(novembre 2010)
J'ai aimé ce livre
Le mercredi 2 juillet 2008, comme beaucoup, je découvre avec émotion et soulagement (cf infra) la nouvelle de la libération d'
Ingrid Bétancourt. Et depuis, j'attends de lire son histoire. A peine édité, je l'ai acheté. Et je l'ai lu avec autant d'avidité.
Même le Silence a une Fin est un titre qui, le découvrons-nous au fur et à mesure de la lecture, ne fait pas seulement référence à sa réserve depuis la fin de sa captivité. Dans ce livre autobiographique, la Franco-colombienne révèle l'horreur des rapports avec ses ravisseurs et l'ambiguïté de leur relation aussi. "Le pire était la relation avec les êtres humains", "les gardes, surtout", "un grand apprentissage", "l'histoire de la fraternité". Avis aux amateurs, il n'y a pas de règlement de comptes dans le livre d'
Ingrid Bétancourt. "Peur d'être seule. Peur d'avoir peur. Peur de mourir" : l'ex-otage des FARC raconte l'indicible. Pendant six ans et demi dans la jungle colombienne, elle a été violentée et menacée de mort. Elle a connu l'épuisement, l'animalité dans la promiscuité, la perte de l'intime, la vacuité des jours et l'atteinte à son intégrité de femme… mais elle trouvé la force de les surmonter.
L'Histoire commence par une scène terrible lors de l'une de ses cinq tentatives d'évasion. Punie, elle est enchaînée par le cou, battue et abusée, elle confie : "Je me sentais prise d'assaut, partant en convulsions (...) Mon corps et mon coeur restèrent gelés pendant le court espace d'une éternité". "Mais je survivais", dit-elle, de retour dans la cage où elle est enfermée avec
Clara Rojas".
L'auteur revient ensuite à ce 23 février 2002. L'escorte militaire prévue lui a été confisquée par ordre "de la présidence", assure-t-elle. Des hommes armés arrêtent sa voiture.
Cauchemar, ennui, détresse. Les conditions de vie sont épouvantables, les moments de découragement fréquents. "Nous étions condamnés à la peine la plus lourde qu'on puisse infliger, celle de ne pas savoir quand elle prendrait fin", écrit-elle.

EXTRAIT DE DONNÉES
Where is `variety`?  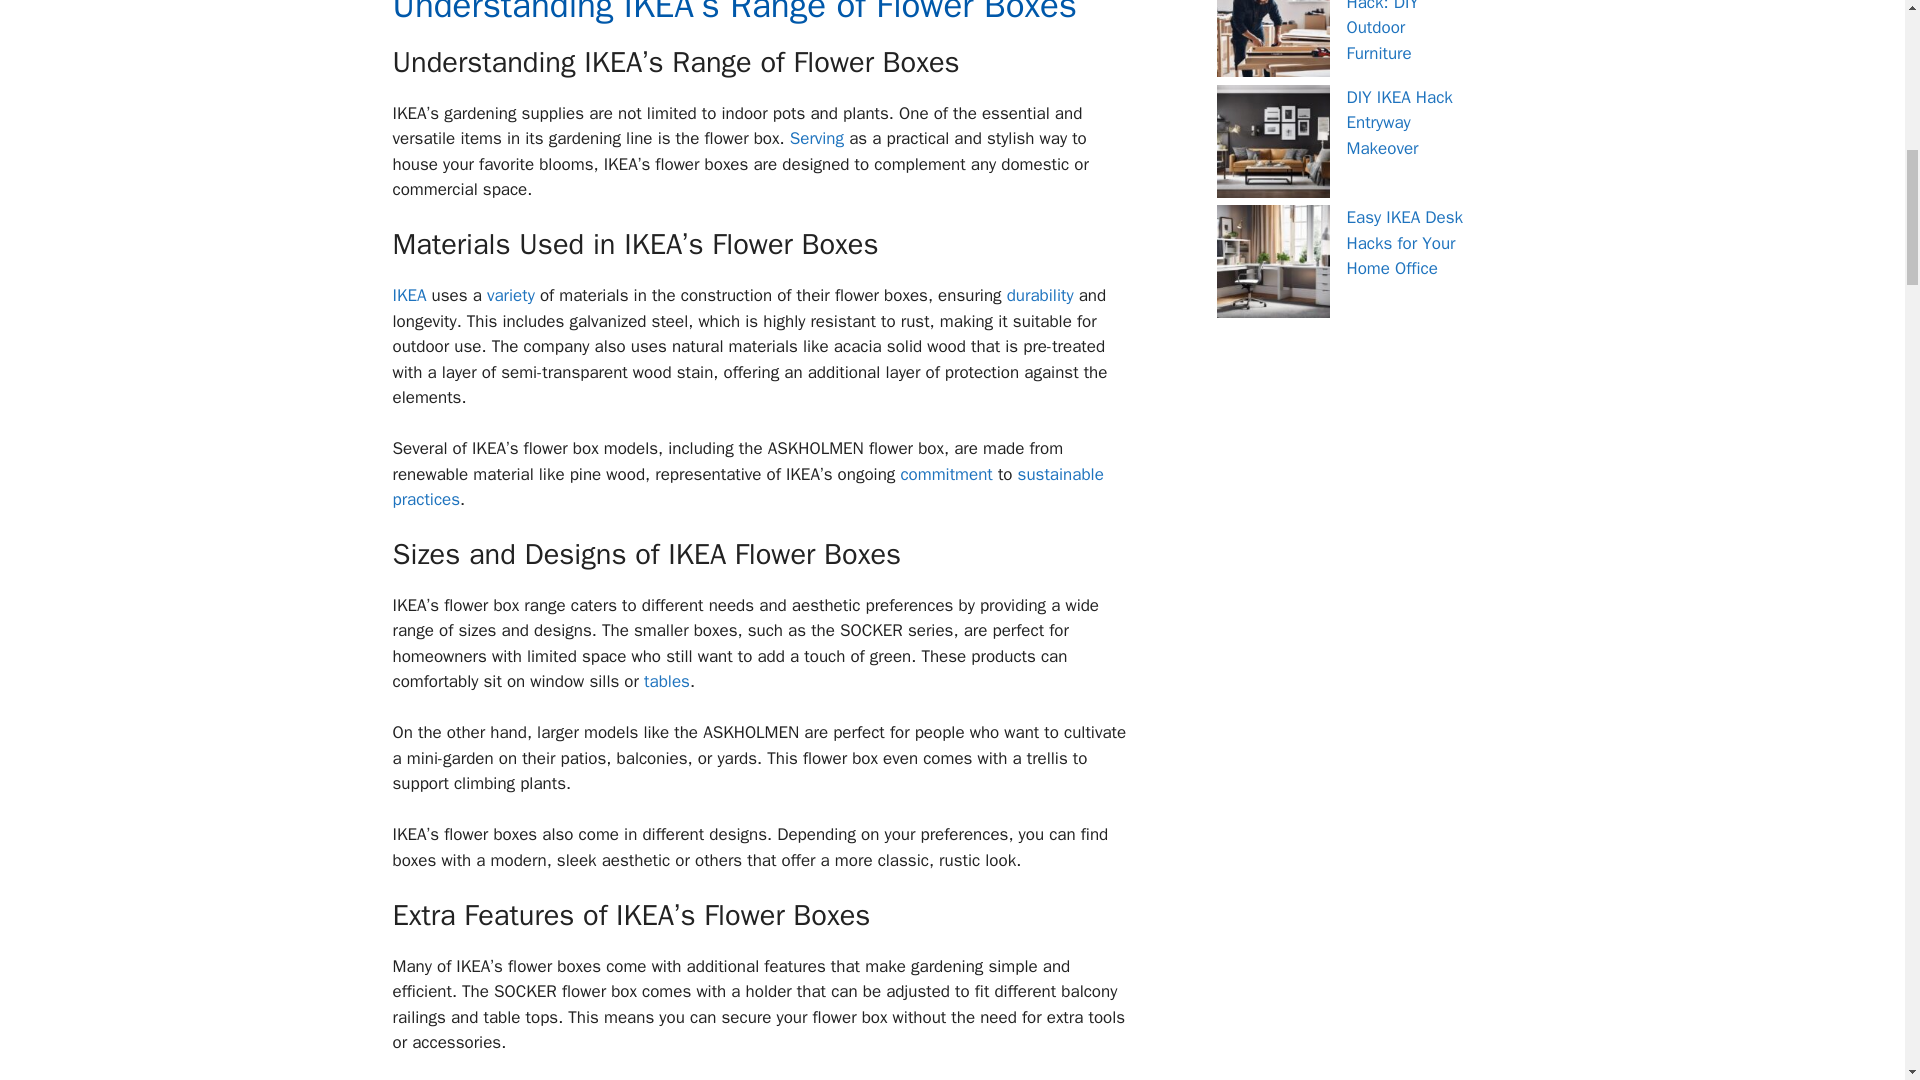 variety is located at coordinates (511, 295).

EXERCICES
a. Traduisez en anglais cette phrase du texte sur Ingrid Bétancourt : « Les conditions de vie sont épouvantables, les moments de découragement fréquents. »
b. Extrayez du texte sur Ingrid Bétancourt le passage situé entre « (novembre 2010) » et « avec autant d'avidité. », ces deux bornes comprises.

RÉPONSES CORRECTES
a. Living conditions are appalling, and moments of discouragement frequent.

b.
(novembre 2010)
J'ai aimé ce livre
Le mercredi 2 juillet 2008, comme beaucoup, je découvre avec émotion et soulagement (cf infra) la nouvelle de la libération d'
Ingrid Bétancourt. Et depuis, j'attends de lire son histoire. A peine édité, je l'ai acheté. Et je l'ai lu avec autant d'avidité.